Vegetable proteins: the pros and cons of meat substitutes

You can’t do without proteins, the important thing is to know how to choose, associate and vary them.

Proteins are not all the same and are distinguished according to their biological value, that is, the amount of protein present and therefore their content of essential amino acids.

Vegetable ones have a low biological value if it comes to cereals, medium as regards legumes.

It means that a diet of only cereals is very lacking and one of only legumes just sufficient. But the combination of the two biological values instead constitutes a practically perfect protein balance.

How much protein do we need? The ideal formula, recommended by the World Health Organization, is equal to 0.70 grams per kilo of body weight per day, to be divided between proteins of animal origin and vegetable proteins.

The latter, alone, in fact, are not enough to keep the body healthy as they lack the fundamental Cobalamin (vitamin B12) which, possibly, can be taken in the form of a supplement.

From cereals to legumes

In short, can you live on vegetable proteins alone? Let’s get to know them better.

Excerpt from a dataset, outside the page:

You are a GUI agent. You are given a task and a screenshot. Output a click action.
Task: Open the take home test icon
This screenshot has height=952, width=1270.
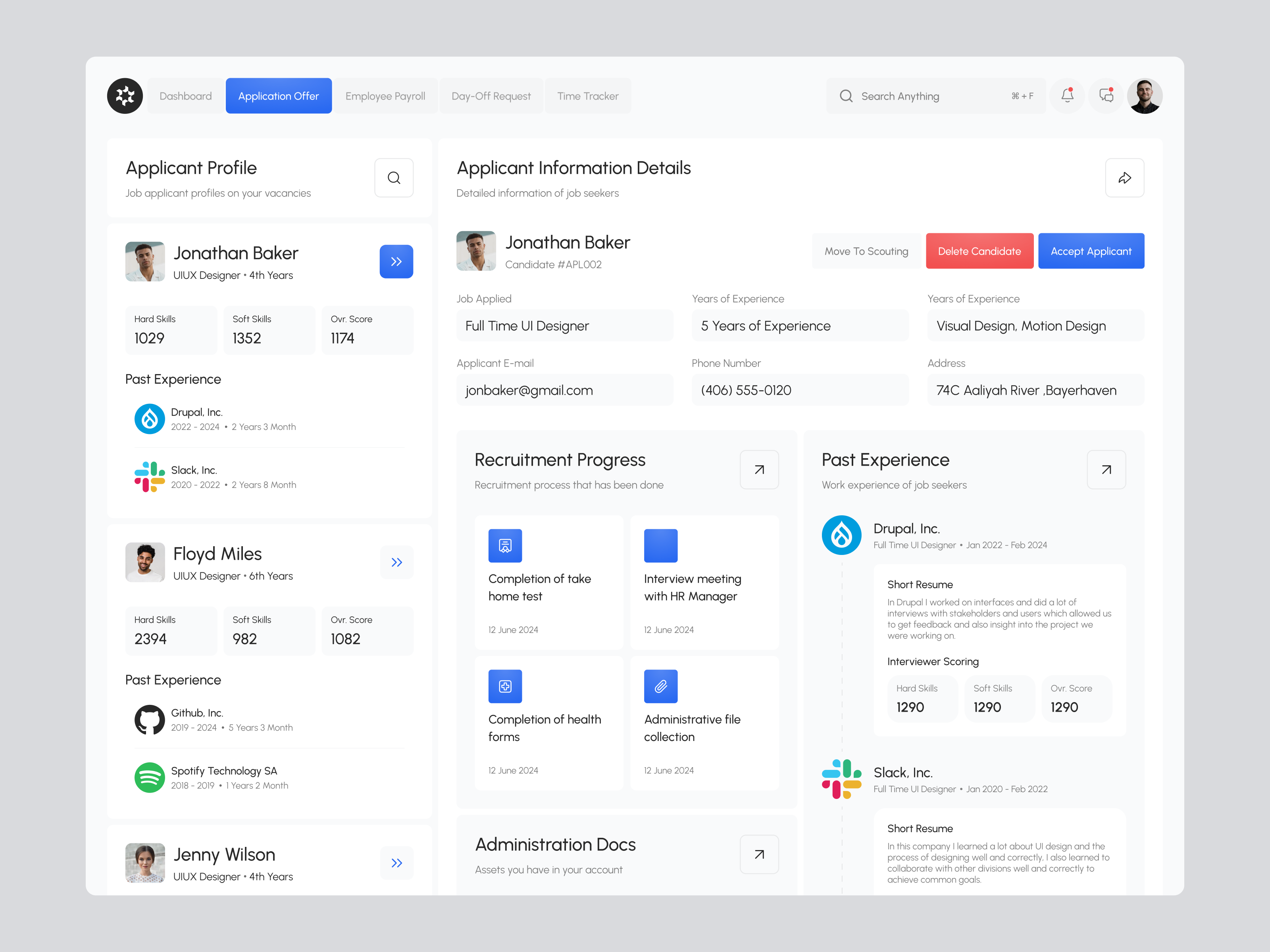505,546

CEREALS. These proteins are poor from a nutritional point of view, especially due to the lack of lysine, an essential amino acid. In addition, the processing and processing to which cereals are subjected makes their proteins less immediately bioavailable.

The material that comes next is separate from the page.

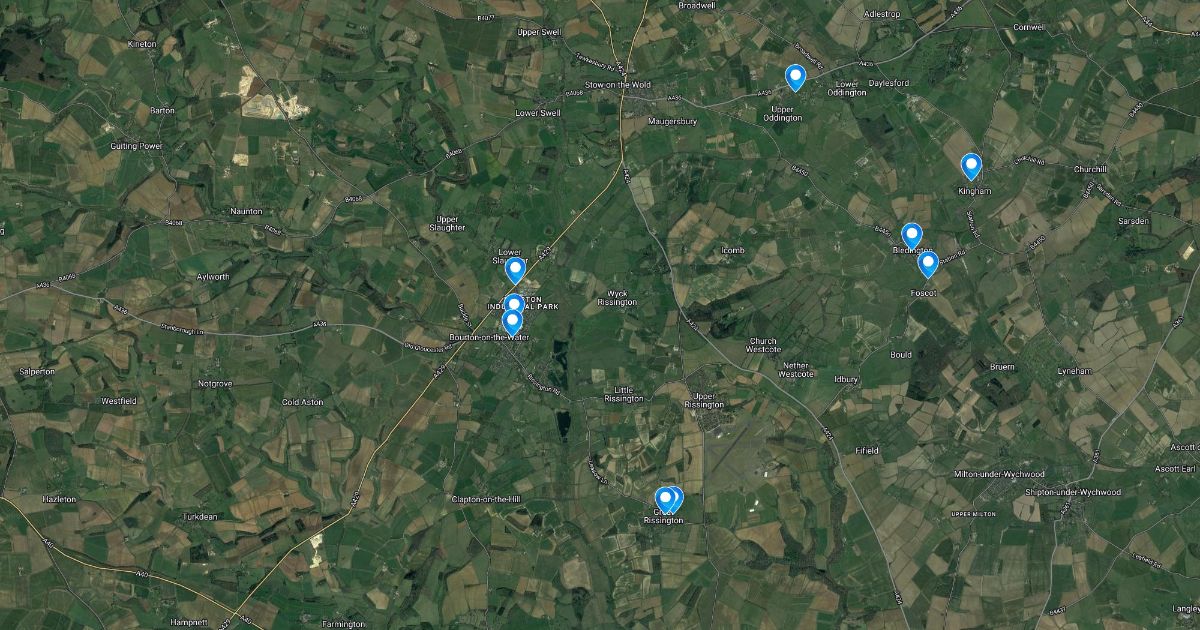Image resolution: width=1200 pixels, height=630 pixels.
Task: Click the Guiting Power place name
Action: click(136, 146)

Among cereals, rye holds the highest protein content followed by wheat (wheat protein is the element that makes up gluten), corn and rice, the least protein of all.

LEGUMES. Chickpeas, peas, beans of all qualities, lentils, soy… Legumes are considered the main green substitutes for animal protein.

Once considered “the meat of the poor” today they have become precious as they are cholesterol-free, rich in iron and very low-fat.

The presence of fiber contributes to the proper functioning of the intestine and the correct absorption of sugars (they are suitable for those suffering from diabetes) are satiating and therefore also granted in a slimming regime.

Associated with cereals they constitute a balanced protein dish. In case of veg diet they should be consumed in this way at least 4 times a week. Fresh ones are less protein.

PSEUDOCEREALS. These are quinoa, amaranth and buckwheat. They are cooked and consumed as cereals but not being grasses the classification is different. The biological value is different.

Quinoa, for example, contains all the essential amino acids and is therefore high in protein. Amaranth has a good concentration of lysine, usually deficient in cereals, while buckwheat proteins have a very high degree of bioabsorbability.

SEEDS. A vegetarian diet must include a small amount of seeds every day, a real source of protein.

Hemp seeds, for example, contain 10 amino acids and 100 grams of product correspond to 36 grams of protein.

Chia seeds have 18 gr, sesame seeds 20 gr, flax seeds 18 gr, pumpkin seeds 19 gr.

WALNUTS, ALMONDS & CO. Small amounts per day, 3 or 4 in number, provide proteins and the so-called good fats, Omega 3, so precious to counteract cardiovascular diseases.

Very caloric, dried fruit – walnuts, almonds, pistachios, pine nuts, hazelnuts, cashews, etc. – should be taken in moderation and preferably between meals, as a snack. 100 grams of almonds (575 calories) provide 20 grams of protein.

VEGETABLES AND FRUITS. Not only vitamins and mineral salts, proteins can also be found in garden products. Among the most protein vegetables there are spinach, cauliflower, cabbage, leeks, artichokes. Avocado is among the fruits the richest in protein, followed by dates, bananas and melon.

Dehydrated fruit (apricots, figs, sultanas, plums …) certainly contributes to reaching the necessary daily quota of vegetable proteins but contains too much sugar and often preservatives to avoid.

Extra protein

TOFU. It is a type of soy processing, hence its protein composition. It can be eaten natural or cooked. It is also called “soy cheese” because it is produced with the rennet of the milk of this legume. It provides 8 grams of protein per 100 grams of food.

SEITAN. Made with wheat and other ingredients including Kombu seaweed, seitan is considered the true vegetable protein alternative to meat so much so that it is called “steak”. In fact, the basic protein of seitan is gluten, 75 grams per 100 grams of product.

TEMPEH. It is another version of seitan, “soy meat”, made through the fermentation of the seeds of this plant. It provides about 20 grams of protein per 100 grams of product. Always check if the soy derivatives purchased are NO GMOs since almost all the agricultural production of this legume is.

SPIRULINA ALGAE. Super protein supplement (70 gr per 100 gr) that must be dosed carefully, it is recommended not to exceed 10 g per day.

The flaked version can be used in smoothies or to enrich salads. Check the origin and possibly prefer the capsules.

Joycelyn Elders is the author and creator of EmpowerEssence, a health and wellness blog. Elders is a respected public health advocate and pediatrician dedicated to promoting general health and well-being.

The blog covers a wide range of topics related to health and wellness, with articles organized into several categories.